Mechanistic Insights into Selective Oxidation of Polyaromatic Compounds using RICO Chemistry

Ruthenium-ion-catalyzed oxidation (RICO) of polyaromatic hydrocarbons (PAHs) has been studied in detail using experimental and computational approaches to explore the reaction mechanism. DFT calculations show that regioselectivity in these reactions can be understood in terms of the preservation of aromaticity in the initial formation of a [3+2] metallocycle intermediate at the most-isolated double bond. We identify two competing pathways: C-C bond cleavage leading to a dialdehyde and C-H activation followed by H migration to the RuO_x complex to give diketones. Experimentally, the oxidation of pyrene and phenanthrene has been carried out in monophasic and biphasic solvent systems. Our results show that diketones are the major product for both phenanthrene and pyrene substrates. These diketone products are shown to be stable under our reaction conditions so that higher oxidation products (acids and their derivatives) are assigned to the competing pathway through the dialdehyde.
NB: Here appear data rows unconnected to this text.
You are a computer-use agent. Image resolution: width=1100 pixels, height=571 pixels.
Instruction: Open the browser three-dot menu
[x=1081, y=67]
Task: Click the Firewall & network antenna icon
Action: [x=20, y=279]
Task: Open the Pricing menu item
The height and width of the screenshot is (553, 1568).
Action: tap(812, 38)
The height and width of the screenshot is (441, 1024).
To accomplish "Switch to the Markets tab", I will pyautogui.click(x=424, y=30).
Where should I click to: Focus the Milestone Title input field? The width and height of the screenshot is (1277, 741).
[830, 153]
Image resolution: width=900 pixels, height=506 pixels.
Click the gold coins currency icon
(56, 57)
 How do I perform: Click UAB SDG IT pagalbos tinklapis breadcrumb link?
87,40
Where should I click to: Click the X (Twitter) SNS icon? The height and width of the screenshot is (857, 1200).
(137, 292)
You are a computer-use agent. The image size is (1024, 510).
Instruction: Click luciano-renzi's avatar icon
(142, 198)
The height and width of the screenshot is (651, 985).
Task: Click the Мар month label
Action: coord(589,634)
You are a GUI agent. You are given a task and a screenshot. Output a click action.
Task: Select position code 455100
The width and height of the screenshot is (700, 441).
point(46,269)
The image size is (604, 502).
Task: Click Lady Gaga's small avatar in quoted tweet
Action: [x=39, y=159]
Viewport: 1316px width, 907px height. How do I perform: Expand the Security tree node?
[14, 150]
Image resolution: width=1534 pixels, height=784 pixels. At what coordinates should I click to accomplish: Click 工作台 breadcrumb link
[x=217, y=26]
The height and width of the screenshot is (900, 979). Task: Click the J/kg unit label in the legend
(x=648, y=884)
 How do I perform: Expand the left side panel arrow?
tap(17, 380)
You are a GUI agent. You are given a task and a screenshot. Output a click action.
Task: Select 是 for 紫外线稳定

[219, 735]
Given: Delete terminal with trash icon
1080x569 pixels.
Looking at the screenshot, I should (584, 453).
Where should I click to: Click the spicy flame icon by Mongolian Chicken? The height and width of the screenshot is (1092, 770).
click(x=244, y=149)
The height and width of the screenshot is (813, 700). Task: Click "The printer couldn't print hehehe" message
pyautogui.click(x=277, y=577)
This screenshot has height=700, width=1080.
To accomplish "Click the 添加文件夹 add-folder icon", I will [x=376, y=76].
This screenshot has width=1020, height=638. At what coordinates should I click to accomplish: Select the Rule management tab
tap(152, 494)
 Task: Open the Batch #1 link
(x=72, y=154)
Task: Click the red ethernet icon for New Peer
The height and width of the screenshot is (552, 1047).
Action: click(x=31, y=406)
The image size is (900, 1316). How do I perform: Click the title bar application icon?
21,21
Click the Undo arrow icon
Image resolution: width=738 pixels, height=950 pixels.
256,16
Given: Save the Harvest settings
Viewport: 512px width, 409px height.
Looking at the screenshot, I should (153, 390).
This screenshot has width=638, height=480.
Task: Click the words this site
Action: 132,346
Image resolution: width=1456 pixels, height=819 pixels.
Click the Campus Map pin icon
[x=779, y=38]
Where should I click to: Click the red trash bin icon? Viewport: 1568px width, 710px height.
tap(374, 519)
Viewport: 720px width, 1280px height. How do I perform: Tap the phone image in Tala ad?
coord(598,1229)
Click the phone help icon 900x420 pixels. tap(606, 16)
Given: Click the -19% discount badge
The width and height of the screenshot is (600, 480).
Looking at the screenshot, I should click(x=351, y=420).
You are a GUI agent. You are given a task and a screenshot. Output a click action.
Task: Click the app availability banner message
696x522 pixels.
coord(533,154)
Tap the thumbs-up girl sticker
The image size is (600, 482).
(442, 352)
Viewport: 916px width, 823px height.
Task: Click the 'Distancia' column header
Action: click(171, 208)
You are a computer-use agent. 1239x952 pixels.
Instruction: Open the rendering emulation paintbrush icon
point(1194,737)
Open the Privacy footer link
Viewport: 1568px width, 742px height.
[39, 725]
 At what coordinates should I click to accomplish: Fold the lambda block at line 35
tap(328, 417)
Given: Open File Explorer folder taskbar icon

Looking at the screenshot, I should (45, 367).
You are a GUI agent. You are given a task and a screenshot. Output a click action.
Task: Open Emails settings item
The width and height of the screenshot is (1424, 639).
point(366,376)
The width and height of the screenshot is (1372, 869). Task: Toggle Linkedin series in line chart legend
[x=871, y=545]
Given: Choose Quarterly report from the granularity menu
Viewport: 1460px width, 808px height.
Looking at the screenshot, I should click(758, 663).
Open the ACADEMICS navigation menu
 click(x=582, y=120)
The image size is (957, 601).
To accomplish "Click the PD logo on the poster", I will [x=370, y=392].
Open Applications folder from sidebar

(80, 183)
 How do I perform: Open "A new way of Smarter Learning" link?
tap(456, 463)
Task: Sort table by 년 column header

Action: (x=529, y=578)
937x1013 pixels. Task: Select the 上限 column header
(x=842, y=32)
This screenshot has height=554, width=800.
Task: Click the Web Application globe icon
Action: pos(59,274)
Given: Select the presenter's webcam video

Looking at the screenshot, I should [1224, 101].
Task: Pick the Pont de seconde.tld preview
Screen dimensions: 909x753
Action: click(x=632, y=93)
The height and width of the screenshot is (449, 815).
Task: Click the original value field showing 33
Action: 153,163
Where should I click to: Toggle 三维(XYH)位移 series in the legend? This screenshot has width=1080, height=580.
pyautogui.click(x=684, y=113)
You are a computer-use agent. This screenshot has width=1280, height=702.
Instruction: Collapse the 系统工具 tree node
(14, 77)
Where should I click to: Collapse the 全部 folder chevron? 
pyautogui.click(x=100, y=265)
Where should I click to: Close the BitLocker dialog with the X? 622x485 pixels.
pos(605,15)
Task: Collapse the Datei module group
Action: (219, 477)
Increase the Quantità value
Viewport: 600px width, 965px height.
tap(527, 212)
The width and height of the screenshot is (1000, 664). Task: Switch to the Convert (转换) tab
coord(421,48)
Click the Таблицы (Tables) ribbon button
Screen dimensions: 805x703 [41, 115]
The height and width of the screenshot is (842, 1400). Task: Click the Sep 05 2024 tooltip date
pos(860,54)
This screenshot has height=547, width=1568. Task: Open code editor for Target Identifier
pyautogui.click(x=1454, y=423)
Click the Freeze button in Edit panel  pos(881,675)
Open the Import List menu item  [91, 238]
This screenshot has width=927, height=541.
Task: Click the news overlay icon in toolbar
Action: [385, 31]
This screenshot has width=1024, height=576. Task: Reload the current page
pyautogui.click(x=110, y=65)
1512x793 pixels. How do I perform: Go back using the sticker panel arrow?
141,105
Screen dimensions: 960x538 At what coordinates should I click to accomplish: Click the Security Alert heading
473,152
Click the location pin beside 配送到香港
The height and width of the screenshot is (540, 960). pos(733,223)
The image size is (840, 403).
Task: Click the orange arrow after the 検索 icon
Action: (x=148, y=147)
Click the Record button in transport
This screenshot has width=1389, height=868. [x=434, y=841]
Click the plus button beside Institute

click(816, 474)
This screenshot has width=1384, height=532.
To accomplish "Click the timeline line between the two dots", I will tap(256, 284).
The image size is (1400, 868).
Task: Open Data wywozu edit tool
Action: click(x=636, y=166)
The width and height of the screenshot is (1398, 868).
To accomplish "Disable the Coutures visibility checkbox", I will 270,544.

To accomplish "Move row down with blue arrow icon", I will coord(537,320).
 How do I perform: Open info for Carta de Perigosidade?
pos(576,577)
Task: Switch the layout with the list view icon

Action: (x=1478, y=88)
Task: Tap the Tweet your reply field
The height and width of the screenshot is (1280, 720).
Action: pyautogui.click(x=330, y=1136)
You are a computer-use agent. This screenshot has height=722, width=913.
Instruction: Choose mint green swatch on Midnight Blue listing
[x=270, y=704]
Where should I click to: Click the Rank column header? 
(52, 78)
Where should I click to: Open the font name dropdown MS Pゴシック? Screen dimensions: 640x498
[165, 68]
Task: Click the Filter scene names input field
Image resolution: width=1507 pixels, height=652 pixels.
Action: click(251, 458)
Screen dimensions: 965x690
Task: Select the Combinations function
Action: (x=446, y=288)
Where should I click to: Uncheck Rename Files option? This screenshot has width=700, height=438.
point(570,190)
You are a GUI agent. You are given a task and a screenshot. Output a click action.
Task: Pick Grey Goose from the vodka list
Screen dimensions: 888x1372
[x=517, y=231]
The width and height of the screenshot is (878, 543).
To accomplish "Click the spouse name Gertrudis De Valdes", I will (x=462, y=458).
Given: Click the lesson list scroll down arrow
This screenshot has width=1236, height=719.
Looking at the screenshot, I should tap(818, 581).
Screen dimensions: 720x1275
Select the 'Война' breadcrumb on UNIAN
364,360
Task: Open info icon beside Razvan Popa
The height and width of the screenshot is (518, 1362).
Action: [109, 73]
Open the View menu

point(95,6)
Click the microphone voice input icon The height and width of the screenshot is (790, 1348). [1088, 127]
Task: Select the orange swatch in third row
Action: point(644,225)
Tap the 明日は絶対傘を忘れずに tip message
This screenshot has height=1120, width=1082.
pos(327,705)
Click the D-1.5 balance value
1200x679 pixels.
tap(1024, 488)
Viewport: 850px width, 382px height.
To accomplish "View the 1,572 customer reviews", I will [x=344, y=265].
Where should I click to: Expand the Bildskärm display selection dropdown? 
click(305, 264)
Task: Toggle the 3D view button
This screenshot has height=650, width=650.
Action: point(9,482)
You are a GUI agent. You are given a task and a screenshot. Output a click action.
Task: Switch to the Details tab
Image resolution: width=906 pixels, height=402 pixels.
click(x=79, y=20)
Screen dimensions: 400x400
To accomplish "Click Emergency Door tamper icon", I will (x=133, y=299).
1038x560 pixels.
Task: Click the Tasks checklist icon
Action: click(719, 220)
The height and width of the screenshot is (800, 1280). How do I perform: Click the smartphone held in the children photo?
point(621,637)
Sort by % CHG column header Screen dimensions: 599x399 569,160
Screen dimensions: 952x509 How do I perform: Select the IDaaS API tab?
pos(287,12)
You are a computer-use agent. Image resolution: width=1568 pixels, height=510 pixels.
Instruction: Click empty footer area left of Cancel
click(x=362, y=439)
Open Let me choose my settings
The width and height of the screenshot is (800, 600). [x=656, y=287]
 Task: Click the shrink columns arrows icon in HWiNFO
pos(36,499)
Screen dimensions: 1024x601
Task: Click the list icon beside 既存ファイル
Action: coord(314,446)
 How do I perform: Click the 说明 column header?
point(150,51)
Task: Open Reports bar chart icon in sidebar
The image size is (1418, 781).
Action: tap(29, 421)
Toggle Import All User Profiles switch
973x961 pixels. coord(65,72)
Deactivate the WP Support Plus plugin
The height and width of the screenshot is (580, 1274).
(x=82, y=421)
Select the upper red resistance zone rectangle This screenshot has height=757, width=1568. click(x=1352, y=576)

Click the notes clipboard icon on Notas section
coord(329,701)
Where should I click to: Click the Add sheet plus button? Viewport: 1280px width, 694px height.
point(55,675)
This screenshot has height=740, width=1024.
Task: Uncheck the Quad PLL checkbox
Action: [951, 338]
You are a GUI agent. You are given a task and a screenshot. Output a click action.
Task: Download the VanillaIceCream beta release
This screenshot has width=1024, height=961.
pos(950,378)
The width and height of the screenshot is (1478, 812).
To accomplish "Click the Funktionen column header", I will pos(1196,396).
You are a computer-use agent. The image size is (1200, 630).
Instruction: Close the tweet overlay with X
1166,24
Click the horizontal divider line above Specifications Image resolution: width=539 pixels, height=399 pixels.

Experiments using ¹⁸ O-labelled water do show incorporation of oxygen from the solvents into products, but this may take place during the formation of the reactive RuO₄ species rather than directly during PAH oxidation. When the oxidation of pyrene is carried out using D₂ O, a kinetic isotope effect (KIE) is observed implying that water is involved in the rate-determining step leading to the diketone products.